The government referenced a 1994 letter from CMS to state Medicaid directors, which stated that costs of services included in a hospital’s DSH limit could not be greater than the amount that is allowed under Medicaid’s principles of cost reimbursement.
“Specifically, the cost-to-charge ratios that the state agency used in determining allowable costs were inflated because they overstated costs by including unallowable costs,” the OIG said. “We attribute the excess DSH payments to the state agency’s lack of policies and procedures to ensure that its methodology for developing the cost-to-charge ratios used to calculate hospital-specific DSH limits complied with federal requirements and the state plan.”
The government recommended that New Hampshire’s state agency refund more than $35 million to the federal government, work with CMS to evaluate DSH payments distributed after the audit, and craft policies and controls to accurately calculate DSH payments and stay in compliance with requirements.

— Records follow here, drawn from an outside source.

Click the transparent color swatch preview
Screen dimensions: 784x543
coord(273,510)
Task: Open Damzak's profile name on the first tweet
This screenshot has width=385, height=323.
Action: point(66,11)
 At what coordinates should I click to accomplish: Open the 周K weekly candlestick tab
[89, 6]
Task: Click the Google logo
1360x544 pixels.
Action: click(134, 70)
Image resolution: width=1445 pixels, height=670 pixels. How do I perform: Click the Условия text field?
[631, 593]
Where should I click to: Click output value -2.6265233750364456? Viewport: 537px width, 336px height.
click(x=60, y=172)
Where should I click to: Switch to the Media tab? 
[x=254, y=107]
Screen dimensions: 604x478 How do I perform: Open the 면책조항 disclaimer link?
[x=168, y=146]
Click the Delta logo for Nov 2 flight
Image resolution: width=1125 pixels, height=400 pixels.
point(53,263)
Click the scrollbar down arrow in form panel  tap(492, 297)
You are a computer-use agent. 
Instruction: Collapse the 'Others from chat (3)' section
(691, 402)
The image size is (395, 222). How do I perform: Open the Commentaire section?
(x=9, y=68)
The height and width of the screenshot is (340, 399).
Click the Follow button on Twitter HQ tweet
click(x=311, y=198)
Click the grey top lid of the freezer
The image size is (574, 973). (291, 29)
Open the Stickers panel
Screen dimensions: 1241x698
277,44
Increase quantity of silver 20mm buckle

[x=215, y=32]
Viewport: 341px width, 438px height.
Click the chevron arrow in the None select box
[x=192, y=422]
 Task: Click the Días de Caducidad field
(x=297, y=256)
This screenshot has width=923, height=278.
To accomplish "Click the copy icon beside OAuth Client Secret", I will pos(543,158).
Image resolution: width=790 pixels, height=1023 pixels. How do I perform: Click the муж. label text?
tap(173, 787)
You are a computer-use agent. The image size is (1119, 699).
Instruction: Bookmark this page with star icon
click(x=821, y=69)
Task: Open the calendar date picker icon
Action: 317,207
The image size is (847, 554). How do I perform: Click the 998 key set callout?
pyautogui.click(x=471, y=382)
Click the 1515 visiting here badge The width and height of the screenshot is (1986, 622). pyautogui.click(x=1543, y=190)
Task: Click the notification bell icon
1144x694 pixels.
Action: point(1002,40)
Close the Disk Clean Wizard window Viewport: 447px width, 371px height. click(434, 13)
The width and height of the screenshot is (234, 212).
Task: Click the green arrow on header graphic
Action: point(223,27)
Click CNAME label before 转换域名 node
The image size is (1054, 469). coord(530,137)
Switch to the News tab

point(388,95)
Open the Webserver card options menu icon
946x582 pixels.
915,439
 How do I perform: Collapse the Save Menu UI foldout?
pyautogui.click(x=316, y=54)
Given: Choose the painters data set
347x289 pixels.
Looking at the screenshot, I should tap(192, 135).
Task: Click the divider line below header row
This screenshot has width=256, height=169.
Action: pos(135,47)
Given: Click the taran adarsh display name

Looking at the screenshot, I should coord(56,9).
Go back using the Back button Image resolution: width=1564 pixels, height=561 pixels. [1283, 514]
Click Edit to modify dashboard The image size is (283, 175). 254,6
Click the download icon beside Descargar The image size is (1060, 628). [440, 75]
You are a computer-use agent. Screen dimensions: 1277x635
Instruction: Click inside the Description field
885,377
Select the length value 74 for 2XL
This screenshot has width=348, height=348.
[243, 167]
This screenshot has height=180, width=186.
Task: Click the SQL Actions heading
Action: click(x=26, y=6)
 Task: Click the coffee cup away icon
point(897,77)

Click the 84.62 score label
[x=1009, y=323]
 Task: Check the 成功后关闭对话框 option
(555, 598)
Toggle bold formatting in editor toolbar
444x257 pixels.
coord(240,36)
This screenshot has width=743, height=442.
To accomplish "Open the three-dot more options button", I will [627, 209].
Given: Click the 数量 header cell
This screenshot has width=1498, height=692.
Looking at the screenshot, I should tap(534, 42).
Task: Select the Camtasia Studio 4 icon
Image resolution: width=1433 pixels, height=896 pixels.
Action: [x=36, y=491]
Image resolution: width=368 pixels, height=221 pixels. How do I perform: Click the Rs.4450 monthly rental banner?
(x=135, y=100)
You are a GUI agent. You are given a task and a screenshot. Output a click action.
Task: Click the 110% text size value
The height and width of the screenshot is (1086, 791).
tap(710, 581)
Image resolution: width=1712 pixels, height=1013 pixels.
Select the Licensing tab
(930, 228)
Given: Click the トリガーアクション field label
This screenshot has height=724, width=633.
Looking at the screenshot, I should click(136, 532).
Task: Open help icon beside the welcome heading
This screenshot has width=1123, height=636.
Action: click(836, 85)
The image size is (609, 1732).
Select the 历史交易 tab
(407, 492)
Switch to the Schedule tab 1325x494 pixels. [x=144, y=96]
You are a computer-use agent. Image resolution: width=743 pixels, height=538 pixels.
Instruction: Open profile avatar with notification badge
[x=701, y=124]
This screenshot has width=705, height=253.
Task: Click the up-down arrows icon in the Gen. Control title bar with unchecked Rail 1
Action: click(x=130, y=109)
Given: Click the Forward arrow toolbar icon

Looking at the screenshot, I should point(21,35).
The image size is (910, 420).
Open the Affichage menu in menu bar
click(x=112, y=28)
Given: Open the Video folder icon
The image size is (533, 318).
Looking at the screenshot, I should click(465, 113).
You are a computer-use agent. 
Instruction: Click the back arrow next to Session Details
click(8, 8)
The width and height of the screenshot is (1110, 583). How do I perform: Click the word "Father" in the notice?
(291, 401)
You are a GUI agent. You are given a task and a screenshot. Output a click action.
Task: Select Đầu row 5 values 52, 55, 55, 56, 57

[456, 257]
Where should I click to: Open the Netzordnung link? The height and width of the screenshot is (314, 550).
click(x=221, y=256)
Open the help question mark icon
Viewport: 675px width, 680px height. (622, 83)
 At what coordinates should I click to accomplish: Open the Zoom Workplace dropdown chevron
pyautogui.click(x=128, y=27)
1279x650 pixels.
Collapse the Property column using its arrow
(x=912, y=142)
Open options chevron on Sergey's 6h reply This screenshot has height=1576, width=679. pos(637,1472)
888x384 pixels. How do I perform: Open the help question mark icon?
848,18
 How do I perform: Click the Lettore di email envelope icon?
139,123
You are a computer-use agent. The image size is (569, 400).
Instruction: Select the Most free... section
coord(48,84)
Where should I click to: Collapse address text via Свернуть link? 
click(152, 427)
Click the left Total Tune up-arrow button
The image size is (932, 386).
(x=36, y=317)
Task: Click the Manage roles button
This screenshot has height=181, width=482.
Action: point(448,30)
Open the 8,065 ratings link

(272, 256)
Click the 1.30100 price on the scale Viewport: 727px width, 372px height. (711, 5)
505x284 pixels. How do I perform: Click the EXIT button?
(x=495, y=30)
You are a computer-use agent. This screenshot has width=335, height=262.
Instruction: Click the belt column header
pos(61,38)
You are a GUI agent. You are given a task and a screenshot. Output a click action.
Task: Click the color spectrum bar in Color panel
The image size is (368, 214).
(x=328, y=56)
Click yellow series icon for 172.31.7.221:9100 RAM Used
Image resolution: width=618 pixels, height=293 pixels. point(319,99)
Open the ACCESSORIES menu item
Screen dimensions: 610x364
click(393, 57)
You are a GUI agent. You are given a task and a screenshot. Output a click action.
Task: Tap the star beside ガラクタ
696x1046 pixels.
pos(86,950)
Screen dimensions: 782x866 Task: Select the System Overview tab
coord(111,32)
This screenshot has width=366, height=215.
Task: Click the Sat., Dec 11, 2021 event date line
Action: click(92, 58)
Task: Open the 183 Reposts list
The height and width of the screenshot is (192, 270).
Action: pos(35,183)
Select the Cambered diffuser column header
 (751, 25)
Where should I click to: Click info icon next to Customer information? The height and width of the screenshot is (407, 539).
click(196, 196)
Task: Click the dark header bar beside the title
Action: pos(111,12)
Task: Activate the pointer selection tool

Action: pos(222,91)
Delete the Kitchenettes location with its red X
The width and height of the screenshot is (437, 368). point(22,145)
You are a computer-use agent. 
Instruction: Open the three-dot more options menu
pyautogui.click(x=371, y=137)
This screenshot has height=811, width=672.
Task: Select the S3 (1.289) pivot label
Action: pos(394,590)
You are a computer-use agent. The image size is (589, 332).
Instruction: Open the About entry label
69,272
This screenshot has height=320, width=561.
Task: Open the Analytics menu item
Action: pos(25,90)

In response, New Hampshire’s state agency disagreed with the OIG’s findings and recommendations. It argued that Medicaid principles of cost reimbursement, which the OIG used in its review, were not laws and should not be taken into consideration when determining DSH limits.
In a letter to the OIG, John Stephen, New Hampshire’s Department of Health and Human Services commissioner, stated:
New Hampshire’s methodology for calculating the costs of uncompensated care was designed to take [into] account the real costs of treating the low-income individuals whom the DSH program is designed to assist. The state’s current methodology has been in place for over 10 years. In all these years, the state has been completely forthright about the method it employs to calculate DSH payments, and CMS has never challenged the state’s approach. CMS and the state have worked together to make certain changes to the DSH methodology and other components of state law, and the state is always willing to cooperate with CMS concerning possible future changes, but it is improper to propose a retroactive disallowance as to an approach that we have always understood to be an appropriate means of determining the costs of serving Medicaid and the uninsured.